» **Directions**
Where does the string "December" appear in the material? Copy each line that holds it.

» **Listed entries**
-- Opening Marker --
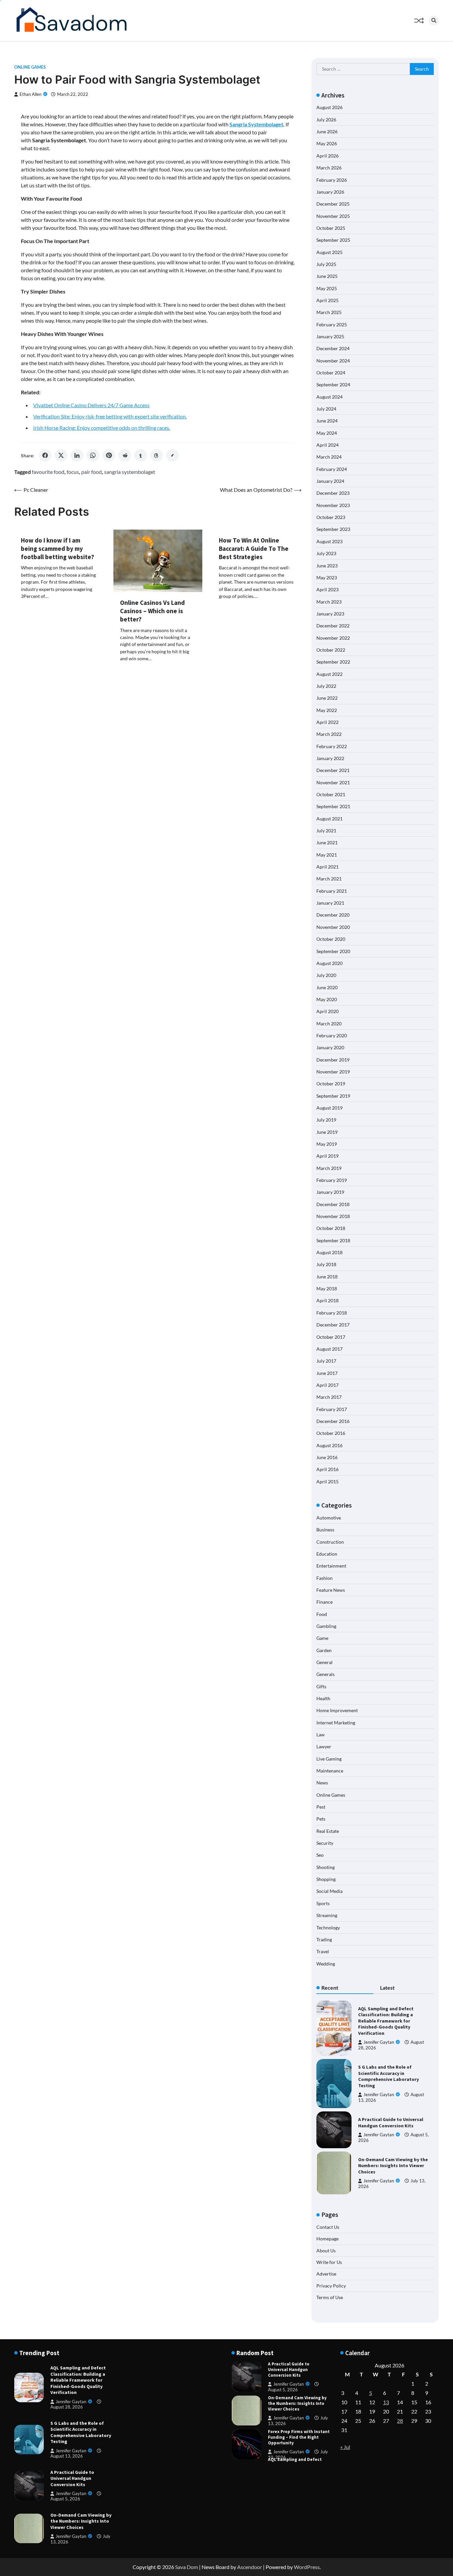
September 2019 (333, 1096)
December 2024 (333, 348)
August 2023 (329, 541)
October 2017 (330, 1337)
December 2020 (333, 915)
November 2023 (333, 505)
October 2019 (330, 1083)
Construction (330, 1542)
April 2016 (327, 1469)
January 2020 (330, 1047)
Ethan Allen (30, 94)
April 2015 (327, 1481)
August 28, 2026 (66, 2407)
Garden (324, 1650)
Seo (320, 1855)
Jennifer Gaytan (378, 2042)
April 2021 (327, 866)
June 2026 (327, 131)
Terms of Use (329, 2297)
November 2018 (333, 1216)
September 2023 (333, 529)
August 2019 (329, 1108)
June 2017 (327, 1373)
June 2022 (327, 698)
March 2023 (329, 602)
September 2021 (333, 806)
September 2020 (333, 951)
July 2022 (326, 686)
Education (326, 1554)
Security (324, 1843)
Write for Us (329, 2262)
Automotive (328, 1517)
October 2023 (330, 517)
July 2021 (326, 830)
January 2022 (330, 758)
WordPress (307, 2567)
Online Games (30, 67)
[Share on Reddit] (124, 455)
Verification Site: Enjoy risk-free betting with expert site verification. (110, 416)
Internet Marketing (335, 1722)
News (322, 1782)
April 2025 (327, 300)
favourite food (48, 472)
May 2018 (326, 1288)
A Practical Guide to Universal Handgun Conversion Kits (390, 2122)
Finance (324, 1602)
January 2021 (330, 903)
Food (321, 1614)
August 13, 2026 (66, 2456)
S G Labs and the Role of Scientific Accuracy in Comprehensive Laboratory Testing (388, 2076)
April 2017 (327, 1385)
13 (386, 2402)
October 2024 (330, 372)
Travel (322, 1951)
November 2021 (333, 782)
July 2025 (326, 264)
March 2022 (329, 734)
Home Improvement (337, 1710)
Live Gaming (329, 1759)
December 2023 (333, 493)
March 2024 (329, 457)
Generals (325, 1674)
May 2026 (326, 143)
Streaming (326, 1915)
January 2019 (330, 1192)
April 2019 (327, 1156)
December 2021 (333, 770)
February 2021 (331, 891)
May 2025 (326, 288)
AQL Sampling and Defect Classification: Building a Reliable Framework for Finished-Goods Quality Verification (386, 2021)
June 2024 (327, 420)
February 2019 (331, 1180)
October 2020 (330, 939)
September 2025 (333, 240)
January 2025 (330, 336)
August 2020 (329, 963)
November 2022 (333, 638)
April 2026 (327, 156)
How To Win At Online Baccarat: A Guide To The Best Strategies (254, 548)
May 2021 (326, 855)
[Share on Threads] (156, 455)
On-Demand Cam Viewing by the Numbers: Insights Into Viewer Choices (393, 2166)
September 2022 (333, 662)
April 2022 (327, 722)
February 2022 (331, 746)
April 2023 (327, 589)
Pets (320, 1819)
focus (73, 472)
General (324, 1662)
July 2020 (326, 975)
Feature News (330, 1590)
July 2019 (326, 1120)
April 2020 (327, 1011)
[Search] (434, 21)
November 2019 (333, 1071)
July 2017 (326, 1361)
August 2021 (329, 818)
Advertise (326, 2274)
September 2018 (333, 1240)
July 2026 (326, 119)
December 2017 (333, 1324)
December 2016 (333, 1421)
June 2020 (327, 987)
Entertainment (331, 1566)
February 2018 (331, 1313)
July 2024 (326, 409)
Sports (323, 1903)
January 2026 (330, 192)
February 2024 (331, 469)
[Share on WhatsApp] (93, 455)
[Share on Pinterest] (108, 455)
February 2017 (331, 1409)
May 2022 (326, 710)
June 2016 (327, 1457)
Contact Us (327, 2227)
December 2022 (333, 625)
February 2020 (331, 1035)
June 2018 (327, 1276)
-- Closing Marker --
-- Opening Marker --
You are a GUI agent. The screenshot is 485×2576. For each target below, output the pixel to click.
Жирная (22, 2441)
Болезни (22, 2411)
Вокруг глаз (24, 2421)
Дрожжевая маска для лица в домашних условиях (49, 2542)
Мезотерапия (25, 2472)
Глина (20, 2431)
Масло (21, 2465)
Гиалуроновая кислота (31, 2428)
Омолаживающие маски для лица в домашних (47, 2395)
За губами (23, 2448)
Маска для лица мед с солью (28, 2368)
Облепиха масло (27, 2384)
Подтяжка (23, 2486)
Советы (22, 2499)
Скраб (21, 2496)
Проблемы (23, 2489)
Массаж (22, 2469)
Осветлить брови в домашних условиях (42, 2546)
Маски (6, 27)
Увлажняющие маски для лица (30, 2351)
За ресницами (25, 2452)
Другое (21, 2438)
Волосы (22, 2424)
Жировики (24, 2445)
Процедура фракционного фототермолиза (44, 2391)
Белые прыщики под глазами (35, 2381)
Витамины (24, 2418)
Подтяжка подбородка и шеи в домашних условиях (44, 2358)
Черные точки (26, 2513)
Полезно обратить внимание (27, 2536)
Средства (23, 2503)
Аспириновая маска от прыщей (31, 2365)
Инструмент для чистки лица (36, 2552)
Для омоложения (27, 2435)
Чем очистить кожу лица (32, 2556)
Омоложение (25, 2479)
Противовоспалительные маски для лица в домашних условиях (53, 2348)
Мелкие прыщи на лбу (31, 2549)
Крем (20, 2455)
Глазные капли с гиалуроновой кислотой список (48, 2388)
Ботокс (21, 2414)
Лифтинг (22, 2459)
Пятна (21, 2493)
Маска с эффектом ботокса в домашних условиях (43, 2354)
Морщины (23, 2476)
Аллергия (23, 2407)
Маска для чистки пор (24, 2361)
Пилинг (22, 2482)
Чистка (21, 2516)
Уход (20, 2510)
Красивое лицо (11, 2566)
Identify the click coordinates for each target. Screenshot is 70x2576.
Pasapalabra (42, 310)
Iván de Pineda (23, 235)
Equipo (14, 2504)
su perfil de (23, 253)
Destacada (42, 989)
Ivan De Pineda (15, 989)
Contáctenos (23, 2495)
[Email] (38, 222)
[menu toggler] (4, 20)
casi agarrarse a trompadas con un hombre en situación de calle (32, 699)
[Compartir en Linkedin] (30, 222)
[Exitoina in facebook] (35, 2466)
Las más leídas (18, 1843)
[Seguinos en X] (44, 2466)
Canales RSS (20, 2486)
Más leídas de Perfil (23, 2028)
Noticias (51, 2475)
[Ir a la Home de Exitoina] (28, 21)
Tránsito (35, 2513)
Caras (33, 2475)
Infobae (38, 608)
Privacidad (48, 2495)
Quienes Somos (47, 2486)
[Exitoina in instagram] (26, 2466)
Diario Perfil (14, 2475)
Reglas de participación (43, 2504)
-- Closing Marker --
-- Opening Marker --
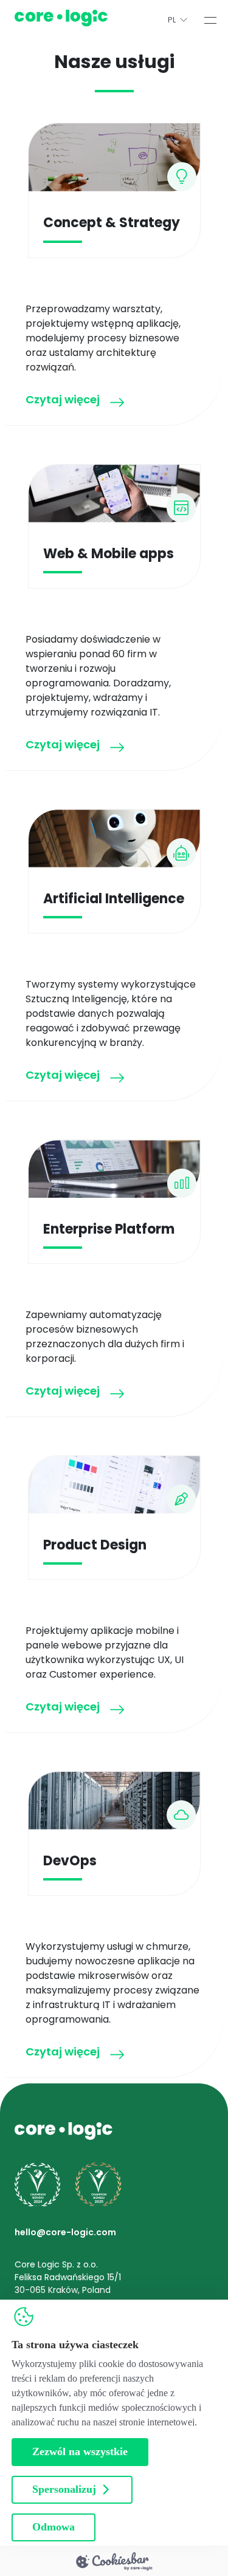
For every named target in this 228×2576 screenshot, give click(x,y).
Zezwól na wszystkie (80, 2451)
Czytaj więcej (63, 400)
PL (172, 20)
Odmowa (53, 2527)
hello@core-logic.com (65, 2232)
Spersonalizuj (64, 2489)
-- Closing Marker --
» **Exercise result**
December 2024 (333, 348)
December 2020 (333, 915)
December 2023 (333, 493)
December 2021 (333, 770)
December 2017 (333, 1324)
December 2016 (333, 1421)
December 2022 (333, 625)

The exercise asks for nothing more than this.